In particular, \(r = rank \;R = 2\). Now row-reduce \(\left[ \begin{array}{cc} R^{T} & I_{4} \end{array} \right] \rightarrow \left[ \begin{array}{cc} \left[ \begin{array}{cc} I_{r} & 0 \\ 0 & 0 \end{array} \right] & V^{T} \end{array} \right]\):

\[\left[ \begin{array}{rrr|rrrr} 1 & 0 & 0 & 1 & 0 & 0 & 0 \\ -1 & 0 & 0 & 0 & 1 & 0 & 0 \\ 0 & 1 & 0 & 0 & 0 & 1 & 0 \\ -3 & 5 & 0 & 0 & 0 & 0 & 1 \end{array} \right] \rightarrow \left[ \begin{array}{rrr|rrrr} 1 & 0 & 0 & 1 & 0 & 0 & 0 \\ 0 & 1 & 0 & 0 & 0 & 1 & 0 \\ 0 & 0 & 0 & 1 & 1 & 0 & 0 \\ 0 & 0 & 0 & 3 & 0 & -5 & 1 \end{array} \right] \nonumber \]

whence

\[V^{T} = \left[ \begin{array}{rrrr} 1 & 0 & 0 & 0 \\ 0 & 0 & 1 & 0 \\ 1 & 1 & 0 & 0 \\ 3 & 0 & -5 & -1 \end{array} \right] \quad \mbox { so } \quad V = \left[ \begin{array}{rrrr} 1 & 0 & 1 & 3 \\ 0 & 0 & 1 & 0 \\ 0 & 1 & 0 & -5 \\ 0 & 0 & 0 & 1 \end{array} \right] \nonumber \]

Then \(UAV = \left[ \begin{array}{cc} I_{2} & 0 \\ 0 & 0 \end{array} \right]\) as is easily verified.

Uniqueness of the Reduced Row-echelon Form

In this short subsection, Theorem [thm:005294] is used to prove the following important theorem.

005405 If a matrix \(A\) is carried to reduced row-echelon matrices \(R\) and \(S\) by row operations, then \(R = S\).

Observe first that \(UR = S\) for some invertible matrix \(U\) (by Theorem [thm:005294] there exist invertible matrices \(P\) and \(Q\) such that \(R = PA\) and \(S = QA\); take \(U = QP^{-1}\)). We show that \(R = S\) by induction on the number \(m\) of rows of \(R\) and \(S\). The case \(m = 1\) is left to the reader. If \(R_{j}\) and \(S_{j}\) denote column \(j\) in \(R\) and \(S\) respectively, the fact that \(UR = S\) gives

\[\label{eq:urs} UR_{j} = S_{j} \quad \mbox{ for each } j \]

Since \(U\) is invertible, this shows that \(R\) and \(S\) have the same zero columns. Hence, by passing to the matrices obtained by deleting the zero columns from \(R\) and \(S\), we may assume that \(R\) and \(S\) have no zero columns.

But then the first column of \(R\) and \(S\) is the first column of \(I_{m}\) because \(R\) and \(S\) are row-echelon, so ([eq:urs]) shows that the first column of \(U\) is column 1 of \(I_{m}\).

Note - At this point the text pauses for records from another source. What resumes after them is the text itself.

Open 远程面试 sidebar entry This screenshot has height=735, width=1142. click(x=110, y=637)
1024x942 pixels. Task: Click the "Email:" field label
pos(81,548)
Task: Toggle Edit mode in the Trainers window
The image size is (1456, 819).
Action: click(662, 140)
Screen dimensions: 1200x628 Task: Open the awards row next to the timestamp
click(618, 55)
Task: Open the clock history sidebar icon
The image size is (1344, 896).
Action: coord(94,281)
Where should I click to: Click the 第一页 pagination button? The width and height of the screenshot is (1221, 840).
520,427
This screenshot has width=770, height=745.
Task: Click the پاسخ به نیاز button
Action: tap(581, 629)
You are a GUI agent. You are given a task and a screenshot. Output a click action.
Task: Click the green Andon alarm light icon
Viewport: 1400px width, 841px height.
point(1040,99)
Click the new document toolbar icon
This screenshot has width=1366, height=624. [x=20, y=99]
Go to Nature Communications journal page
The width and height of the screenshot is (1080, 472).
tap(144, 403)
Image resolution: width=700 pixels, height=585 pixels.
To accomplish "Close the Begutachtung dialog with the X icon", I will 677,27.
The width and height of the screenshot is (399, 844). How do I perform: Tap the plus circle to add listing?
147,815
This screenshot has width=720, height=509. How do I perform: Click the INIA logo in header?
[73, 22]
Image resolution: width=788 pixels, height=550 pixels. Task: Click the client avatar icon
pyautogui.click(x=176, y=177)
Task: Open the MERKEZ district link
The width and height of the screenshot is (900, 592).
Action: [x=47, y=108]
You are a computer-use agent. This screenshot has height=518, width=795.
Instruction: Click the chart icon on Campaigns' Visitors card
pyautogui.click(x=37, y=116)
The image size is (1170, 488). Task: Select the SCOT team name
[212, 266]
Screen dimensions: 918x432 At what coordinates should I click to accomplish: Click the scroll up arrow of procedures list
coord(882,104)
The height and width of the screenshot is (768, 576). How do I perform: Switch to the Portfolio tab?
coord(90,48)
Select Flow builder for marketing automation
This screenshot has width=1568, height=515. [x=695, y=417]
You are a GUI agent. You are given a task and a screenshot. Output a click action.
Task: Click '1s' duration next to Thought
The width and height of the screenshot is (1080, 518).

Now write \(U\), \(R\), and \(S\) in block form as follows.

\[U = \left[ \begin{array}{cc} 1 & X \\ 0 & V \end{array} \right], \quad R = \left[ \begin{array}{cc} 1 & Y \\ 0 & R^\prime \end{array} \right], \quad \mbox{ and } \quad S = \left[ \begin{array}{cc} 1 & Z \\ 0 & S^\prime \end{array} \right] \nonumber \]

Since \(UR = S\), block multiplication gives \(VR^\prime = S^\prime\) so, since \(V\) is invertible (\(U\) is invertible) and both \(R^\prime\) and \(S^\prime\) are reduced row-echelon, we obtain \(R^\prime = S^\prime\) by induction. Hence \(R\) and \(S\) have the same number (say \(r\)) of leading \(1\)s, and so both have \(m\)–\(r\) zero rows.

In fact, \(R\) and \(S\) have leading ones in the same columns, say \(r\) of them. Applying ([eq:urs]) to these columns shows that the first \(r\) columns of \(U\) are the first \(r\) columns of \(I_{m}\). Hence we can write \(U\), \(R\), and \(S\) in block form as follows:

\[U = \left[ \begin{array}{cc} I_{r} & M \\ 0 & W \end{array} \right], \quad R = \left[ \begin{array}{cc} R_{1} & R_{2} \\ 0 & 0 \end{array} \right], \quad \mbox{ and } \quad S = \left[ \begin{array}{cc} S_{1} & S_{2} \\ 0 & 0 \end{array} \right] \nonumber \]

where \(R_{1}\) and \(S_{1}\) are \(r \times r\). Then using \(UR=S\) block multiplication gives \(R_{1} = S_{1}\) and \(R_{2} = S_{2}\); that is, \(S = R\). This completes the proof.